On the Integrations Page you will see the Logs plugin available if the previous steps were successful. If you do not see the plugin, see Troubleshooting.

Select the Logs plugin to open the configuration menu in the UI, and enable the plugin.

You should soon see the logs metrics reported to your dashboard.

Metrics and Tags

The table below lists each of the metrics gathered from the status endpoint.

Default Metrics

Tag Namespace Description
logs.lines_total The total number of lines that were detected.
logs.lines_forwarded The total number of lines that passed all rules and were applied for submission.
logs.bytes_forwarded The total amount of bytes that were applied for submission.
logs.lines_skipped The total number of lines that were filtered out by some rules and thus were not applied for submission.
logs.lines_failed The total number of lines for which submission has failed.
logs.bytes_failed The total amount of bytes for which submission has failed.
logs.lines_succeeded The total number of lines for which submission has succeeded.
logs.bytes_succeeded The total amount of bytes for which submission has succeeded.
logs.attempts_total The total number of logs submission attempts.
logs.failed_attempts_total The total number of failed logs submission attempts.

The general rule for lines counters can be described using the following equations:

lines_total = lines_forwarded + lines_skipped
lines_forwarded = lines_succeeded + lines_failed

NOTE: Occasionally the above equations may not be satisfied which occurs typically when the values were taken after taking the lines submission attempt but before it has completed (ie. succeeded or failed).

Default Metric Tags

All Logs metrics are tagged with hostname. Instead of using this tag we recommend using the @host alias. If dynamic metrics are used (see exemplary task file provided with the plugin), then server name or hostname and port from logs will be added as a tag.

Troubleshooting

Too many open files

When the collector stops forwarding lines and in SolarWinds Snap Agent logs (typically located in /var/log/SolarWinds/Snap/swisnapd.log) you notice errors like this:

ERRO[2019-04-18T13:35:30-04:00] time="2019-04-18T13:35:30-04:00" level=error msg="follower error" error="too many open files" self-skip-logs-collector= submodule=remote_syslog _module=plugin-exec io=stderr plugin=logs

it means your OS limits have to be leveraged to handle monitoring of all the requested files. You can determine the maximum number of inotify (an underlying files watcher) instances that can be created using:

cat /proc/sys/fs/inotify/max_user_instances

and then increase this limit using:

echo VALUE >> /proc/sys/fs/inotify/max_user_instances

where VALUE is greater than the present setting.

When you confirm that the limits are met and the logs collector/forwarder works as expected you should apply this new value permanently by adding the following to /etc/sysctl.conf:

fs.inotify.max_user_instances = VALUE

- DATASET CONTENT:
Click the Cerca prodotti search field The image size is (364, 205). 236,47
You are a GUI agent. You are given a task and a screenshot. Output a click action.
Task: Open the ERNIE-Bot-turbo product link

- WHAT TO PRODUCE: Can you print, word for word, the stretch of the Logs plugin text starting at "logs.bytes_failed The total" and ending at "failed logs submission attempts."?

- SOLUTION TO THIS EXERCISE:
logs.bytes_failed The total amount of bytes for which submission has failed.
logs.lines_succeeded The total number of lines for which submission has succeeded.
logs.bytes_succeeded The total amount of bytes for which submission has succeeded.
logs.attempts_total The total number of logs submission attempts.
logs.failed_attempts_total The total number of failed logs submission attempts.